I think everyone needs to arrive at their own method for coming up with story ideas. I keep a couple notebooks, and write down every image, every sentence, every moment that pops into my head, and later they begin to stick together and ideas emerge. It takes a while, and its always hard to think of an idea on the spot.

Tisch definitely looks for potential, rather than perfection. I've seen really crappy demo reels that got people in. Just write a killer essay and an awesome dramatic scene, and work on film stuff for a while. See what you can come up with  GOOD LUCK!


----------



## neenstar176

Thank you both so much.. I can't even begin to explain how much you've helped me... one last question (for now).. for the dramatic essay.. would be better to write it as a script or will standard essay format suffice?

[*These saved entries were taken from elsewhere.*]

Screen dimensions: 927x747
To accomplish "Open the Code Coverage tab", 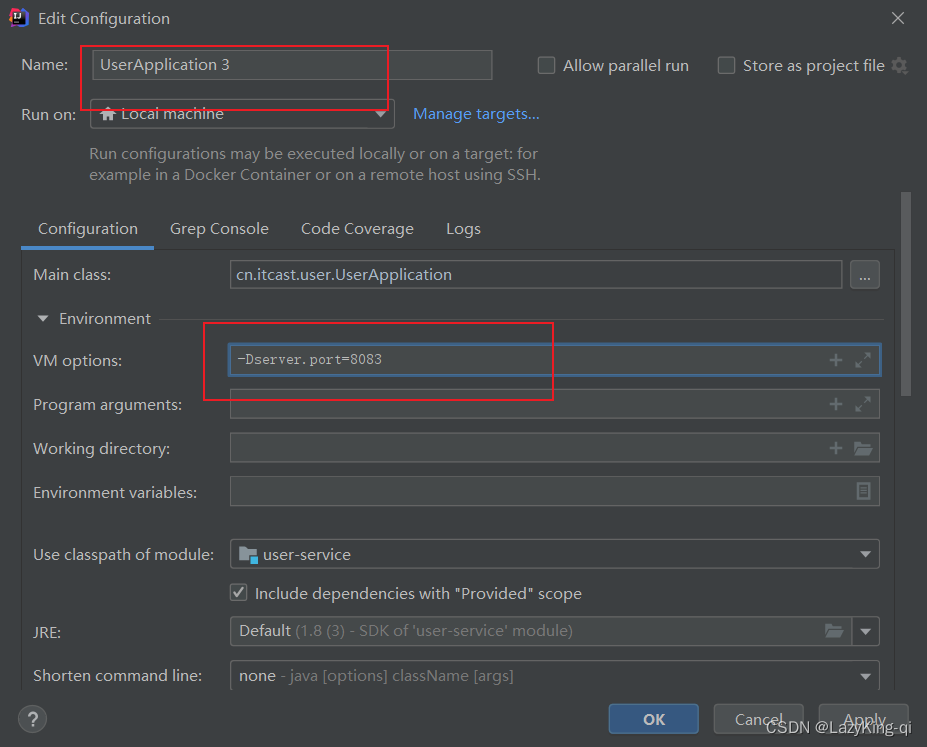I will coord(357,229).
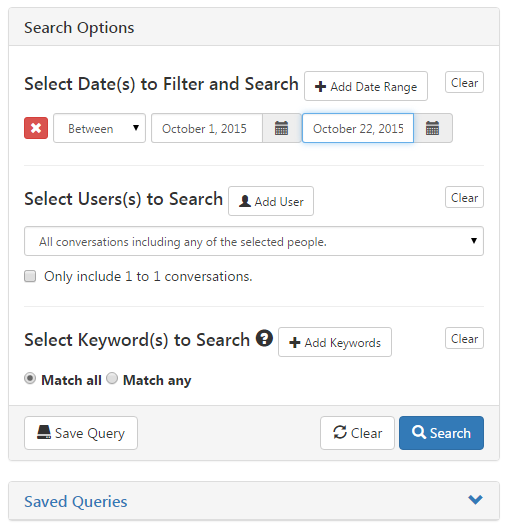The height and width of the screenshot is (532, 514).
Task: Clear the keywords section
Action: pyautogui.click(x=464, y=338)
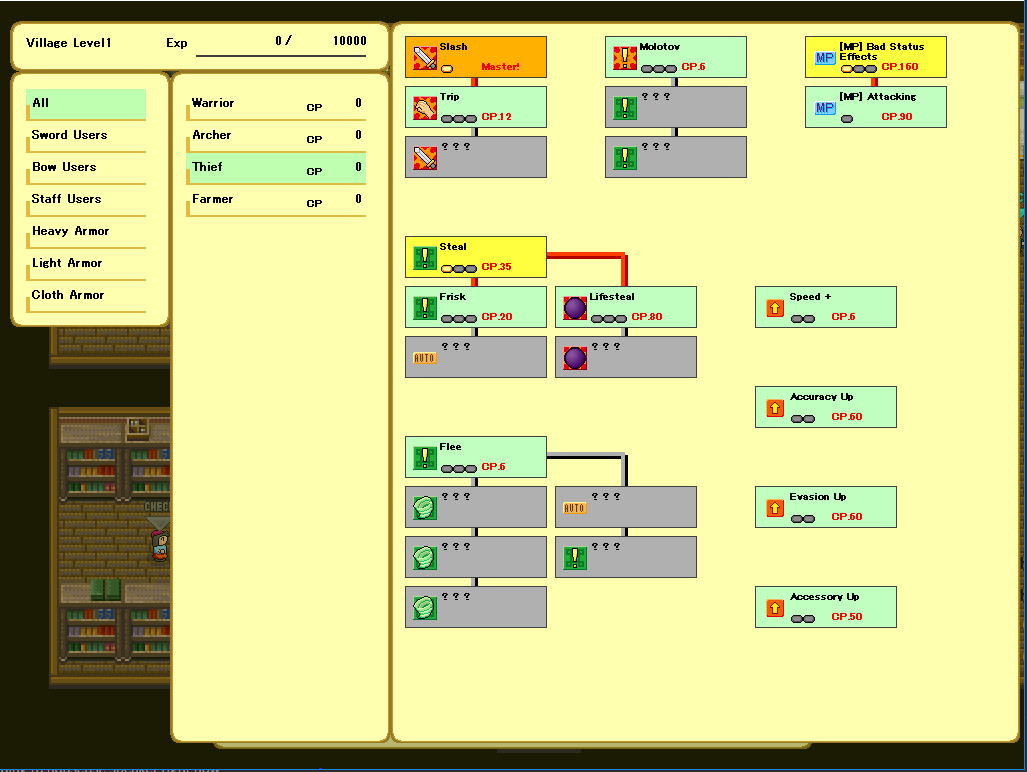Unlock the Accessory Up skill

click(826, 607)
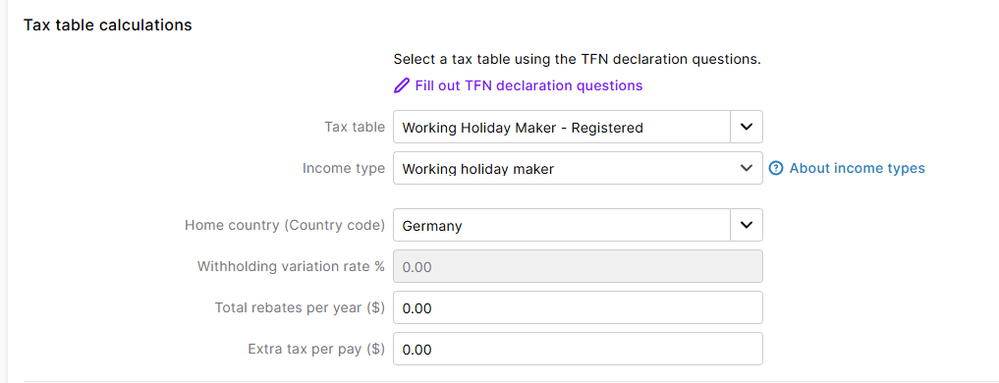The height and width of the screenshot is (383, 999).
Task: Open Fill out TFN declaration questions link
Action: click(529, 85)
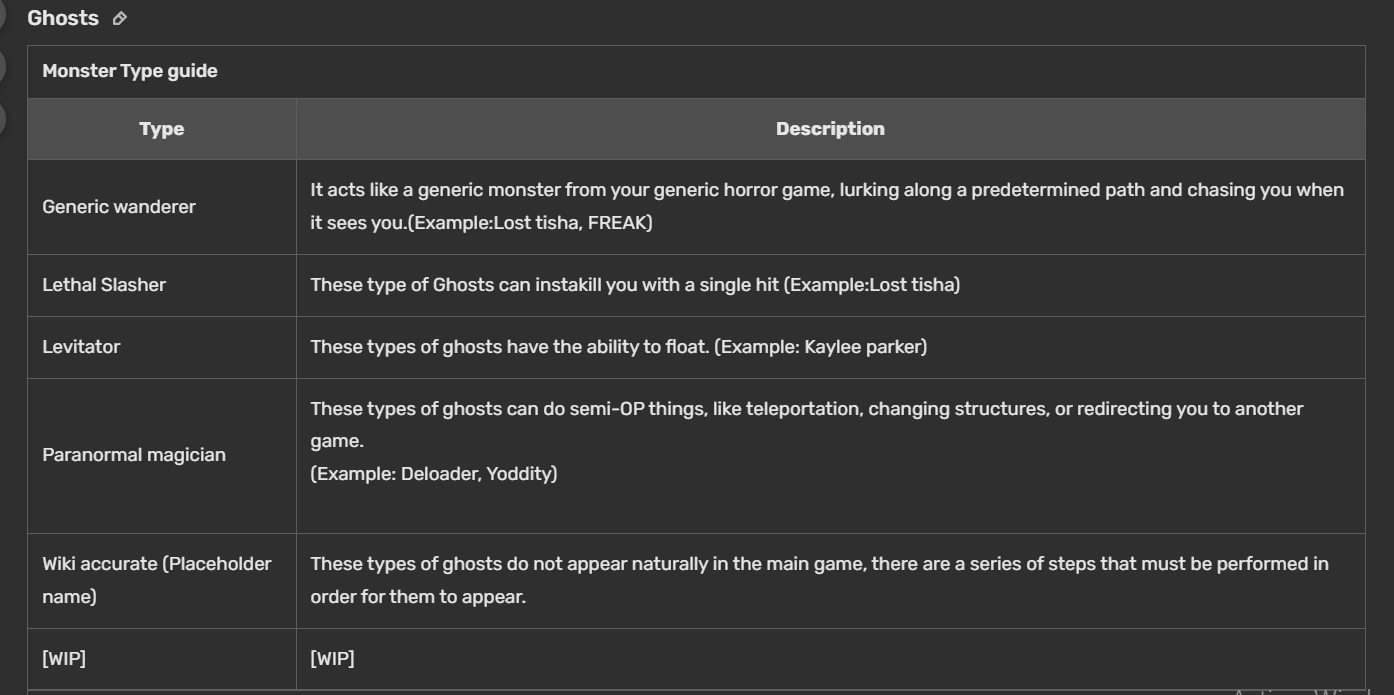Click the edit pencil icon beside Ghosts

tap(120, 19)
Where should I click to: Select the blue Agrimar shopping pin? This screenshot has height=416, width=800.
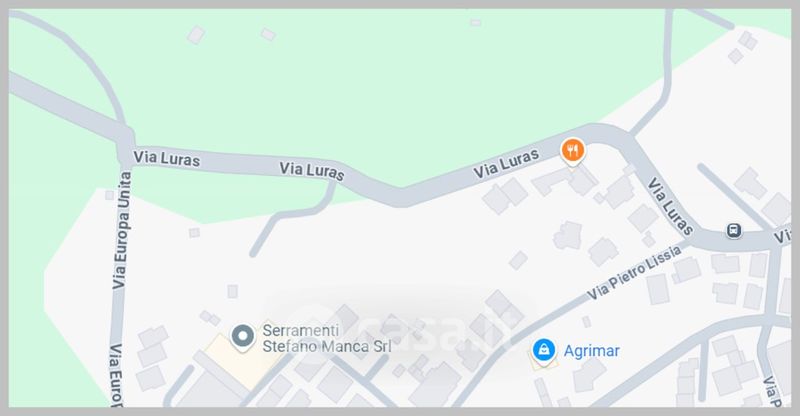(544, 352)
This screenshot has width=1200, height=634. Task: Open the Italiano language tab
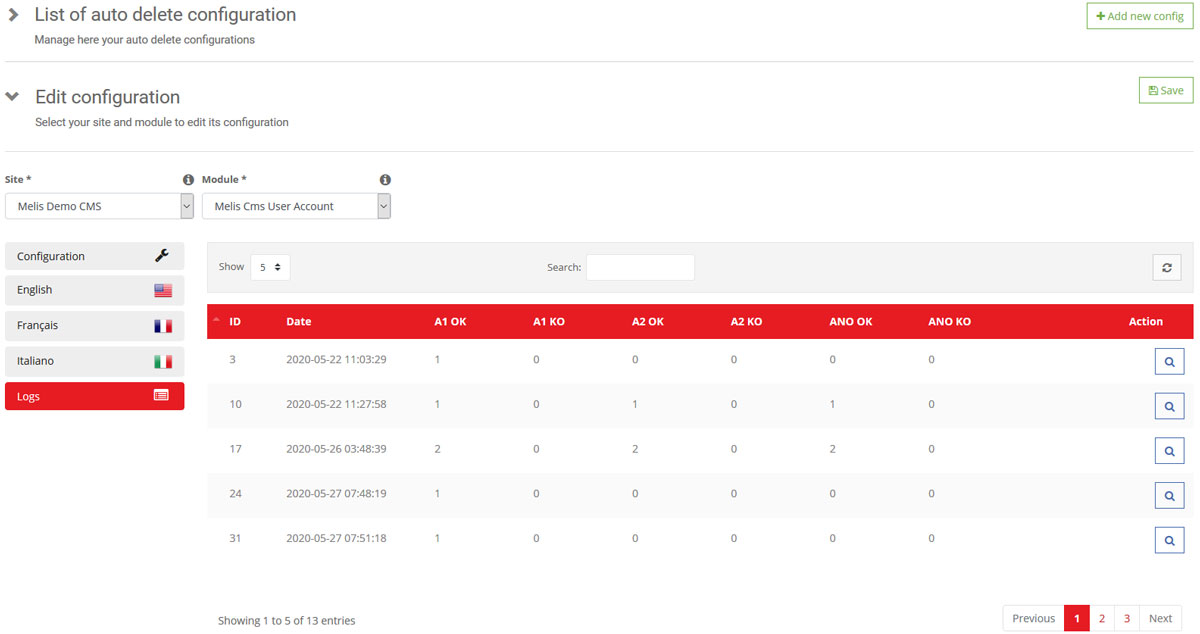point(94,360)
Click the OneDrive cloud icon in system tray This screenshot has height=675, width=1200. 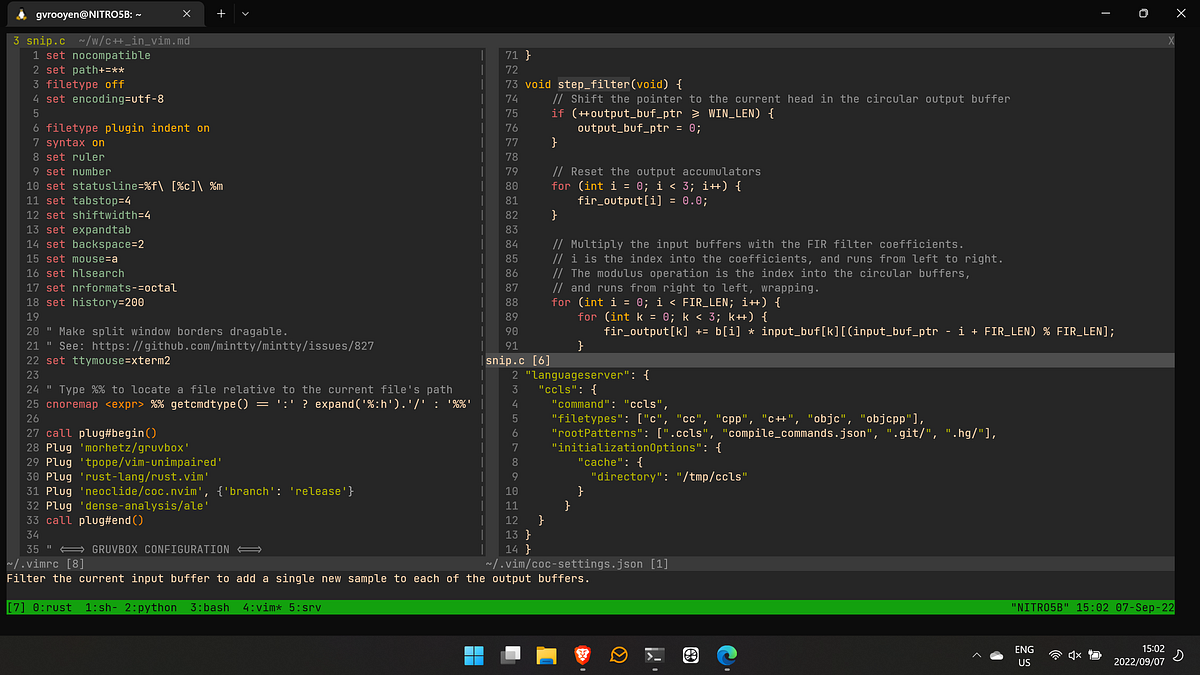pos(996,656)
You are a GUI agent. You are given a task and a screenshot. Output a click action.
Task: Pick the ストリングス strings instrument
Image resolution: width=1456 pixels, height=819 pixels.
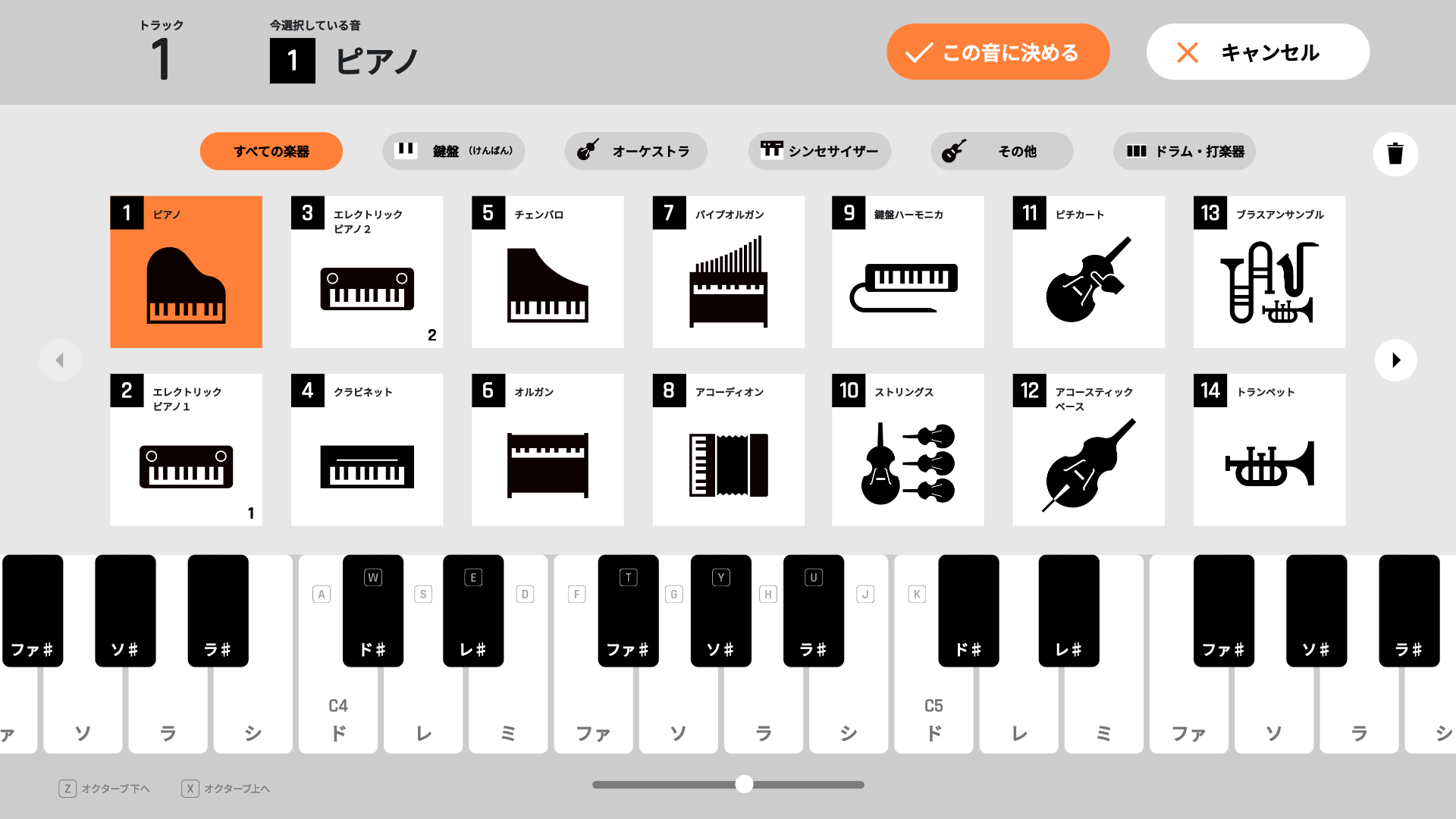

I'm sorry for asking so many questions.. I really really do appriciate all the help and reassurance you've given me! =)


----------



## titaniumdoughnut

I went kind of free-style with the dramatic essay. I don't think it is supposed to be a script, but I doubt they'd mind much if it were. I just wrote it as a personal account, in a standard narrative style.

I'm glad to help with any questions. Keep posting them as you think of them.


----------



## neenstar176

Thanks again.. I decided to try your strategy for coming up with ideas so I went out and got a notebook.  Believe it or not I already came up with something and I'm feeling far less anxiety about the whole situation.. thanks again =)


----------



## titaniumdoughnut

You're applying for Fall 2007, right? You've got plenty of time! Don't sweat it. 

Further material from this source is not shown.